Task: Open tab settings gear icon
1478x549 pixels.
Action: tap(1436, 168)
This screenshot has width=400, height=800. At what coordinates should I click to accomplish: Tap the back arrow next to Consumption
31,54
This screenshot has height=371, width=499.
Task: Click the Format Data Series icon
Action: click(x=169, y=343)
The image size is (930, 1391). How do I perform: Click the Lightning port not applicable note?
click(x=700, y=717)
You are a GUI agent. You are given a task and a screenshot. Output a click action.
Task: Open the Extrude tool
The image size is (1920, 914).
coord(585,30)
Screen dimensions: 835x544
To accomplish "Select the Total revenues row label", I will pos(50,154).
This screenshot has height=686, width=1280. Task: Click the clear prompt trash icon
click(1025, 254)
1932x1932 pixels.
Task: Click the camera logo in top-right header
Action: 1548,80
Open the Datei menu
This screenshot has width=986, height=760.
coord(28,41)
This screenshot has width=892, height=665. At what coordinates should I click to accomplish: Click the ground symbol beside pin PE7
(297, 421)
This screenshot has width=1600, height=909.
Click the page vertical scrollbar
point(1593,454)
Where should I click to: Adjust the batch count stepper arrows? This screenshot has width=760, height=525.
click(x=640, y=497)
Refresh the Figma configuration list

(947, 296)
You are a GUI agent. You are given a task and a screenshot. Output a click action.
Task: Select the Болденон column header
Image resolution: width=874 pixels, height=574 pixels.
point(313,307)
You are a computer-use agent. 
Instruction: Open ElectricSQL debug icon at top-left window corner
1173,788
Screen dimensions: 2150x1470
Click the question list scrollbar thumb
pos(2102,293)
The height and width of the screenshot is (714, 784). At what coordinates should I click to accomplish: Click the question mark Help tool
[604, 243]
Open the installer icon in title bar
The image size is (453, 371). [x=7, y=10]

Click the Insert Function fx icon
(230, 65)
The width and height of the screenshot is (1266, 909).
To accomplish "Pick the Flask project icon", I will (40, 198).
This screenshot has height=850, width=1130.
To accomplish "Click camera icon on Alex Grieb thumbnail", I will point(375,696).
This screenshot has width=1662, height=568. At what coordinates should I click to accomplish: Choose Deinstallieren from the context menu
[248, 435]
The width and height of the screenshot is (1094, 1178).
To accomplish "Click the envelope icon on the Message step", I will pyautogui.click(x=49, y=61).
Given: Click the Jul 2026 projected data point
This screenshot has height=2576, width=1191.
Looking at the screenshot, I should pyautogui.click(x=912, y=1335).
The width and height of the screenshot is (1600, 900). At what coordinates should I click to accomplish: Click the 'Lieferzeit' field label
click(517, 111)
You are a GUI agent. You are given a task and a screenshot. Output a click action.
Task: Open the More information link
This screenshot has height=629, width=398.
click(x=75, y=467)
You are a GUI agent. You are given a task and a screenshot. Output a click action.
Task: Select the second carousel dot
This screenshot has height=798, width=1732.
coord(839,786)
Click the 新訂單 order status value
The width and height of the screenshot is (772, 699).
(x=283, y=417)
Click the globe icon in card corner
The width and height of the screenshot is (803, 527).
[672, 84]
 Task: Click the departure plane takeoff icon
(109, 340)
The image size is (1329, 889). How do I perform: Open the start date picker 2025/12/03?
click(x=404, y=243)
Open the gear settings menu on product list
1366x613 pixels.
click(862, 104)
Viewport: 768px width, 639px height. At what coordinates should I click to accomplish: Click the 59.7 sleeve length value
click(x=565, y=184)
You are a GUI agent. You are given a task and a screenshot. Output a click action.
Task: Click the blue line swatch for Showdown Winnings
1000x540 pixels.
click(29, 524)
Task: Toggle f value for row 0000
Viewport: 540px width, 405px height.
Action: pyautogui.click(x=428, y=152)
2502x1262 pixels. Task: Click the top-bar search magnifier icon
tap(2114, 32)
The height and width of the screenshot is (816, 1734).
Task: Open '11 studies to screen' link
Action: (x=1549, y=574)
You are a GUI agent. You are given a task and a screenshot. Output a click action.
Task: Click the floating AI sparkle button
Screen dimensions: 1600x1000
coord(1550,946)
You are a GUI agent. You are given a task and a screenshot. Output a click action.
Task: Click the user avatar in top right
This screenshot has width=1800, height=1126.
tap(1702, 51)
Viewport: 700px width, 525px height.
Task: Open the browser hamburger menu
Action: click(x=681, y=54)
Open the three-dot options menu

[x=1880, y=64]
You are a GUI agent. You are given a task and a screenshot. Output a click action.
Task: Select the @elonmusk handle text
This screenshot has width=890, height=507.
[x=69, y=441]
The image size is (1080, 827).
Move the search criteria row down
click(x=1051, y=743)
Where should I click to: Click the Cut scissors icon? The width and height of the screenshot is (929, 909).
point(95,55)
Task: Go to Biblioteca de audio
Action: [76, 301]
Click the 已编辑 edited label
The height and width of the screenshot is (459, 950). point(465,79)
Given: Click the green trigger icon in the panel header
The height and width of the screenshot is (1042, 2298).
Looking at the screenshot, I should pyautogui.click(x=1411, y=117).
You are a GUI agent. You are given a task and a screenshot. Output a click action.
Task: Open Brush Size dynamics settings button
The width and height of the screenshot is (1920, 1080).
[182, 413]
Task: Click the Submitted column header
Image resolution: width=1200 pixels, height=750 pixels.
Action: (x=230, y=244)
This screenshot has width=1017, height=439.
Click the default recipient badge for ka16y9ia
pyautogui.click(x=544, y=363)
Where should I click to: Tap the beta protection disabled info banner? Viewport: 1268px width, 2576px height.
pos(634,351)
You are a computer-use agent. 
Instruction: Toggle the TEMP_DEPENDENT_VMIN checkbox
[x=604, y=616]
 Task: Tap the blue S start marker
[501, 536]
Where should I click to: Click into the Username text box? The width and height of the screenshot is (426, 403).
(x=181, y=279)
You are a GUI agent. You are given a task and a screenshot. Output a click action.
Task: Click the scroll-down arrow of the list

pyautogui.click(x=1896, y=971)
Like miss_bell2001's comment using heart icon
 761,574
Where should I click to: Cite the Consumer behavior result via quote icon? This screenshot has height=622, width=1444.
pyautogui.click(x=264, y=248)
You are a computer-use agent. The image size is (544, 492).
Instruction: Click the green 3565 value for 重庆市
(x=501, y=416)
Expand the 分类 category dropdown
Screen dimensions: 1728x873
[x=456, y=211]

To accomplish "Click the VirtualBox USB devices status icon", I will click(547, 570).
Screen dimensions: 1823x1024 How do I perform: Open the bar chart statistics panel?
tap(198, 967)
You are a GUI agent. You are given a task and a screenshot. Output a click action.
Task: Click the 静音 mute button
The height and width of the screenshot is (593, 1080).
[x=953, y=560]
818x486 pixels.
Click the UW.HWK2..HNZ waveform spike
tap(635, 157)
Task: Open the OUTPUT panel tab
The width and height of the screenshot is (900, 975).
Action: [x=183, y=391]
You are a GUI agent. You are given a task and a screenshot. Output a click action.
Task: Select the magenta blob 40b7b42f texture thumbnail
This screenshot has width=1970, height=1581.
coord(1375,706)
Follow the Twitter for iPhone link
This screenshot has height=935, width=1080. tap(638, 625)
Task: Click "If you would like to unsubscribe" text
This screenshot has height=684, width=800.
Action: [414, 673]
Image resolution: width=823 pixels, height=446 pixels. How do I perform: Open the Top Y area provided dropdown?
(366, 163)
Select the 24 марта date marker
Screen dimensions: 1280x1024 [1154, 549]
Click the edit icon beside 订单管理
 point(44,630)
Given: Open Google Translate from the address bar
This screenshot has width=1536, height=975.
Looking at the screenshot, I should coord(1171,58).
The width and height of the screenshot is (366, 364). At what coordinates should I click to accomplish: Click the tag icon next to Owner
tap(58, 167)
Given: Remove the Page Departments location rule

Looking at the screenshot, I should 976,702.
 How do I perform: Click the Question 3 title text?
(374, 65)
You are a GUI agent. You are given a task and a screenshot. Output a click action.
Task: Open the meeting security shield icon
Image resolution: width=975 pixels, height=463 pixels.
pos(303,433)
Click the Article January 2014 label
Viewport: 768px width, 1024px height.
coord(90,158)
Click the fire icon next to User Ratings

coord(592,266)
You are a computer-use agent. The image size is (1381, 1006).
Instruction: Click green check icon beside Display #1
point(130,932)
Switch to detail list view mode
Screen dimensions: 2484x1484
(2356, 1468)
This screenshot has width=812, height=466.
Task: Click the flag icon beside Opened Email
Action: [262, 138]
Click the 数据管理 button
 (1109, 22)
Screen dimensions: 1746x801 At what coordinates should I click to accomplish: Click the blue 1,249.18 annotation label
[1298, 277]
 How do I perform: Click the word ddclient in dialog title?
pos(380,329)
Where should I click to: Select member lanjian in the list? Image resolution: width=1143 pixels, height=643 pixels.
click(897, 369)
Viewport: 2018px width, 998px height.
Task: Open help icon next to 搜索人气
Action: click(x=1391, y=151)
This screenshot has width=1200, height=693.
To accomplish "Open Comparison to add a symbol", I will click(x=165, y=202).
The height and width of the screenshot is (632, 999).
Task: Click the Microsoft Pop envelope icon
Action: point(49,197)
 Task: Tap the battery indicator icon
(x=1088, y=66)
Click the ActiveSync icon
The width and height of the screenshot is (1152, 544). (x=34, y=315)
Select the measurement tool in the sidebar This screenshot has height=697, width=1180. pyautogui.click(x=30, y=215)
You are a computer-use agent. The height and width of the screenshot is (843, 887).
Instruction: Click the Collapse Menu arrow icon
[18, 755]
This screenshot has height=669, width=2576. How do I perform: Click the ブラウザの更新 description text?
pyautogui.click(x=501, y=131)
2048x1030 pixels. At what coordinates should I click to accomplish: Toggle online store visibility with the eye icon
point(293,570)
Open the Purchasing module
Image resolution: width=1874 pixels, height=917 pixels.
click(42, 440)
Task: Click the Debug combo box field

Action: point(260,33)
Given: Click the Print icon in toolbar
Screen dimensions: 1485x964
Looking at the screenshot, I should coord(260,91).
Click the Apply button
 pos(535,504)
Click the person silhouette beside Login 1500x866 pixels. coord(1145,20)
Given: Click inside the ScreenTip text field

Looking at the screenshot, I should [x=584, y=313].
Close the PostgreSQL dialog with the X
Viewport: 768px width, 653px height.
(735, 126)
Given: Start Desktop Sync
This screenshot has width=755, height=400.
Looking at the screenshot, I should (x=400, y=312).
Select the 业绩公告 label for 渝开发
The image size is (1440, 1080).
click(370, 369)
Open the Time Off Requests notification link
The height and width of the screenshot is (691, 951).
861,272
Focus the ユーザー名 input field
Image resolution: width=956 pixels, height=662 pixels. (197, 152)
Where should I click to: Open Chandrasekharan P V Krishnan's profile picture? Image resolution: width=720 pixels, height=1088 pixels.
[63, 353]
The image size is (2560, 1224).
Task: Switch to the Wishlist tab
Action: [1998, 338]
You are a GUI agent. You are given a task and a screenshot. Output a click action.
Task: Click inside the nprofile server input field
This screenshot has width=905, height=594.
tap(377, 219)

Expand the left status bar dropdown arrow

• • •

# Exercise goal
Rewrite the part that opens with the line containing "This screenshot has height=686, width=1280." and closes with the line containing "point(313,307)", changing "trash icon" to "delete icon" and leaving everything else as it is.

# Response
This screenshot has height=686, width=1280. Task: Click the clear prompt delete icon
click(1025, 254)
1932x1932 pixels.
Task: Click the camera logo in top-right header
Action: 1548,80
Open the Datei menu
This screenshot has width=986, height=760.
coord(28,41)
This screenshot has width=892, height=665. At what coordinates should I click to accomplish: Click the ground symbol beside pin PE7
(297, 421)
This screenshot has width=1600, height=909.
Click the page vertical scrollbar
point(1593,454)
Where should I click to: Adjust the batch count stepper arrows? This screenshot has width=760, height=525.
click(x=640, y=497)
Refresh the Figma configuration list

(947, 296)
You are a GUI agent. You are given a task and a screenshot. Output a click action.
Task: Select the Болденон column header
Image resolution: width=874 pixels, height=574 pixels.
point(313,307)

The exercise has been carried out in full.